Homily is in the (more than) capable hands of Lisa Howard, winning laughs whether she’s fretting over how they are going to manage, becoming confused, or rapping. To her disgust, Pod (a solemn Chris Wright) thinks a discarded old boot is a shoo-in. All kinds of rubbish are put to ingenious use – a cat toy, Space Hopper and, in a nice touch, a massive Babybel cheese, and the costumes are made of bits and pieces with Homily’s dress being a washing instructions label. The women are all colourful and the men’s attire more serviceable. Oggy Oggins’ uniform befits a would-be superhero.

The Borrowers, Grosvenor Park Open Air Theatre, Chester. Image by Mark CarlineMeanwhile, Vanessa Schofield is an engaging, articulate daughter and scapegrace as Arietty, but Homily’s brother Hendreary, played by Steven Elliott, seems to have little to do while Jessica Davies as his wife Lupy is proper posh in her designer label hat, albeit softened by a touch of kindness. They are also on a quest, seeking their missing daughter Eggletina, but this is pretty much a sub-plot despite egregious reminders popping up at times. Then there’s Ronnie Rainpipe (Sarh-Jane Potts), determined to get yer man. Much of the comedy derives from Oliver Overmantel (whom Jospeh Millson plays as extremely posh indeed), delighting in his flaws as much as in any drink in the vicinity.

The play’s powerful message is the need to recycle and look after the planet, conveyed through the Borrowers who clean up after human beans’ mess. 

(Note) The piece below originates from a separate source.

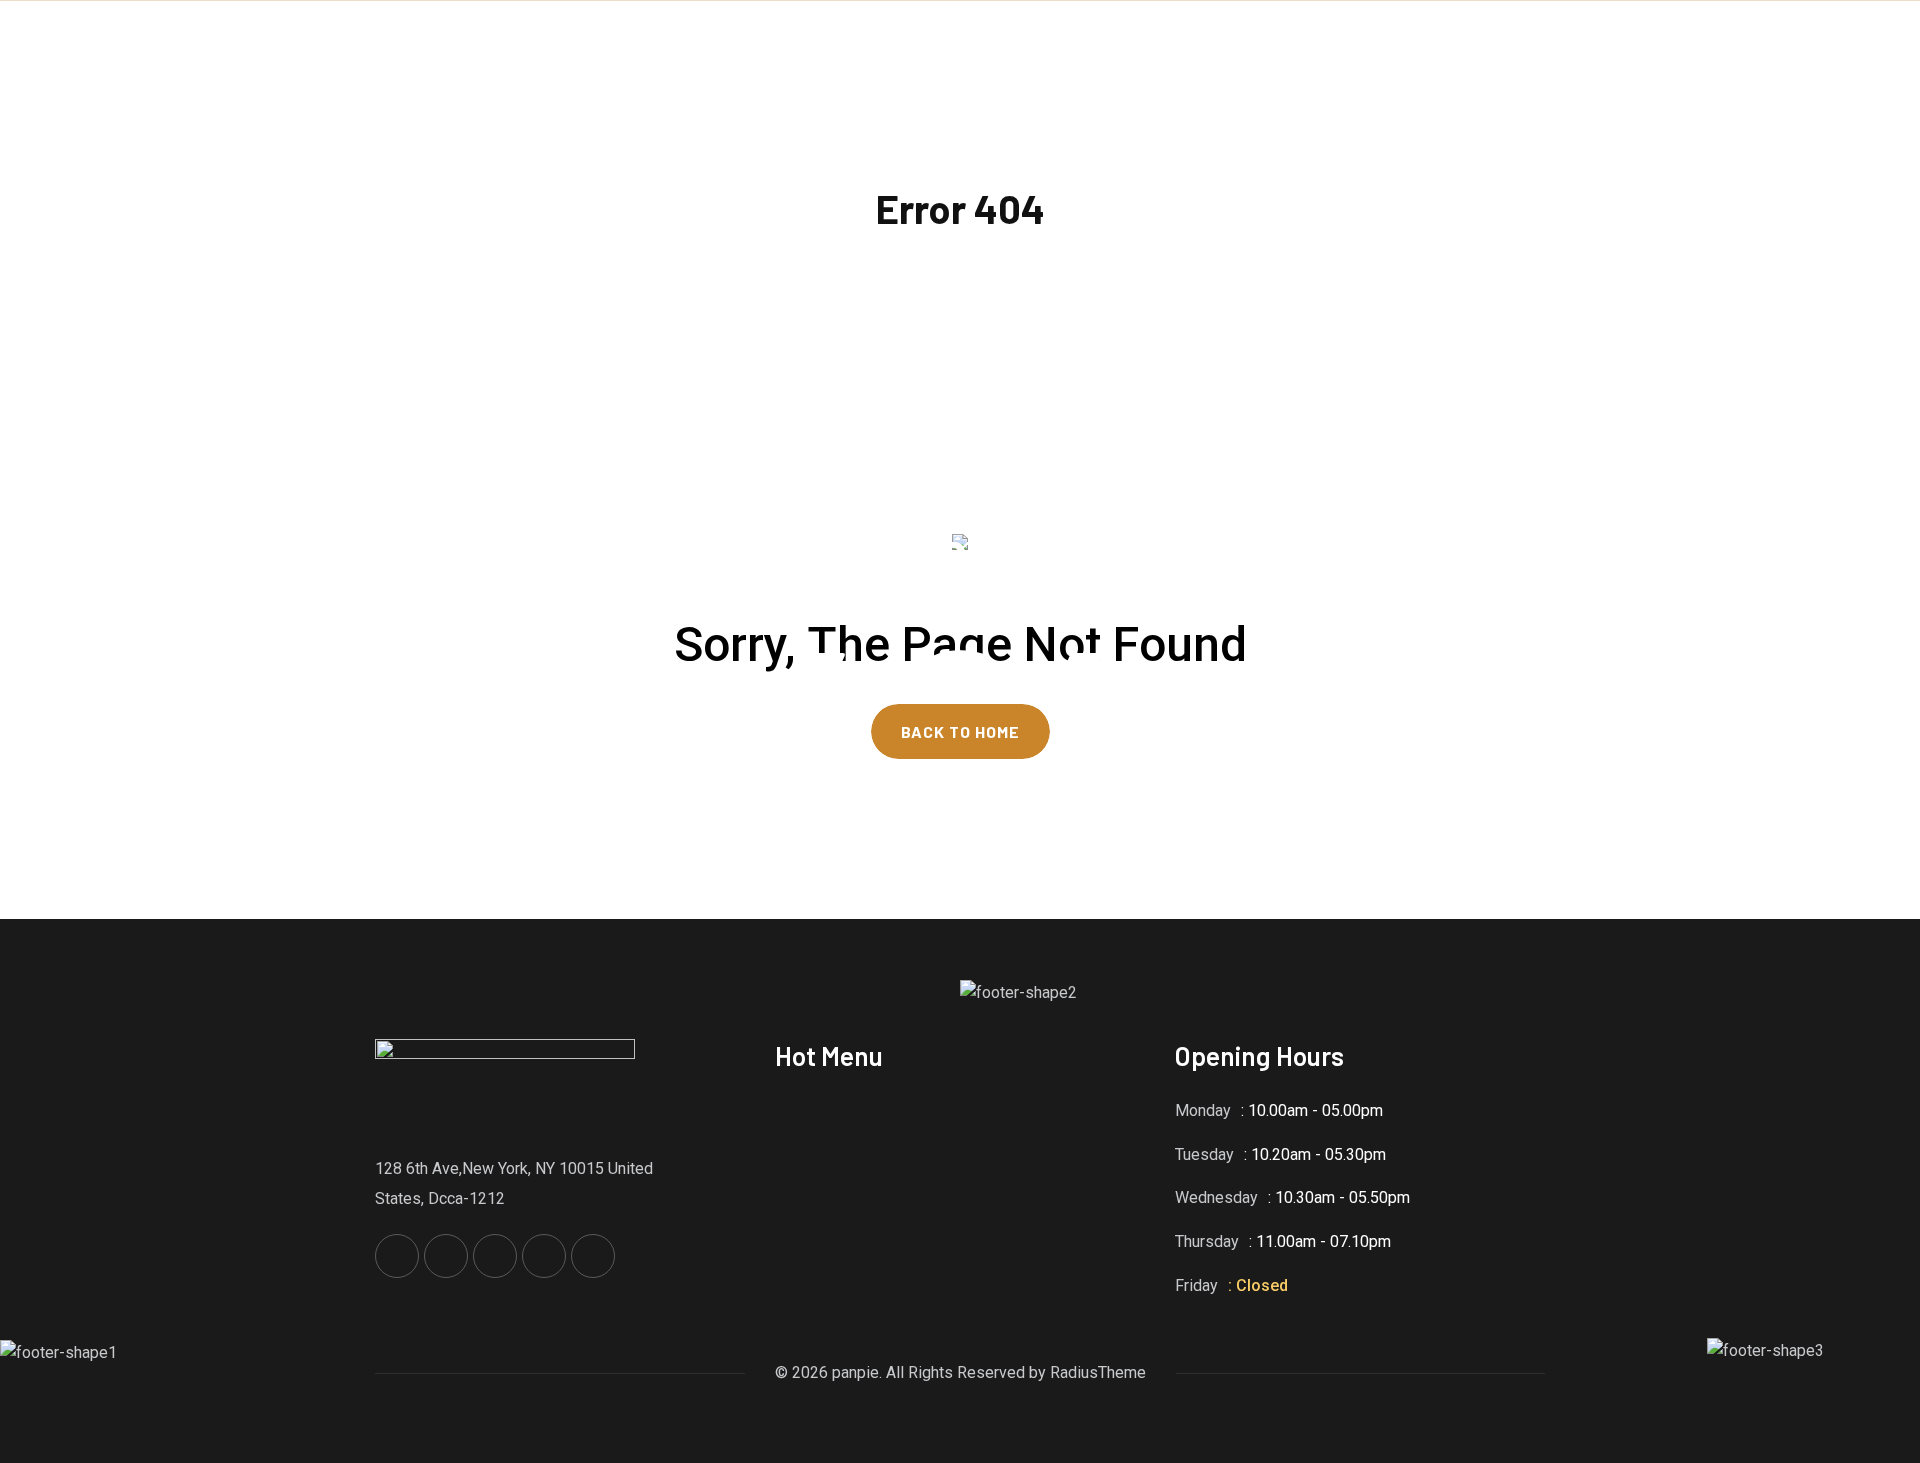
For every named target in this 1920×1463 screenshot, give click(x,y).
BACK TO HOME (960, 731)
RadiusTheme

The Borrowers, Grosvenor Park Open Air Theatre, Chester. Image by Mark CarlineHowever, some may feel it’s a shame about the romance conjured up between Arietty and the intrepid Spiller (Marc Benga) who comes to her rescue. As for the dotty Heliotrope Harpsichord (Seren Vickers), who also brings some humour to the table along with anything else she can borrow, her delightfully shy flirtation with Oggy Oggins is nonetheless reminiscent of Barbie getting betrothed to Action Man. So perhaps the best twosome, despite the bizarre choice/combination of names, are Whitney Kehinde as Daenerys Drudge and Mitesh Soni (Tyrian Trudge) who brilliantly evoke the wildlife in the park.

You can always count on Grosvenor Park Open Air Theatre to deliver the goods and to foster a genuine sense of community – all of which was clearly evident from the enthusiastic audience participation.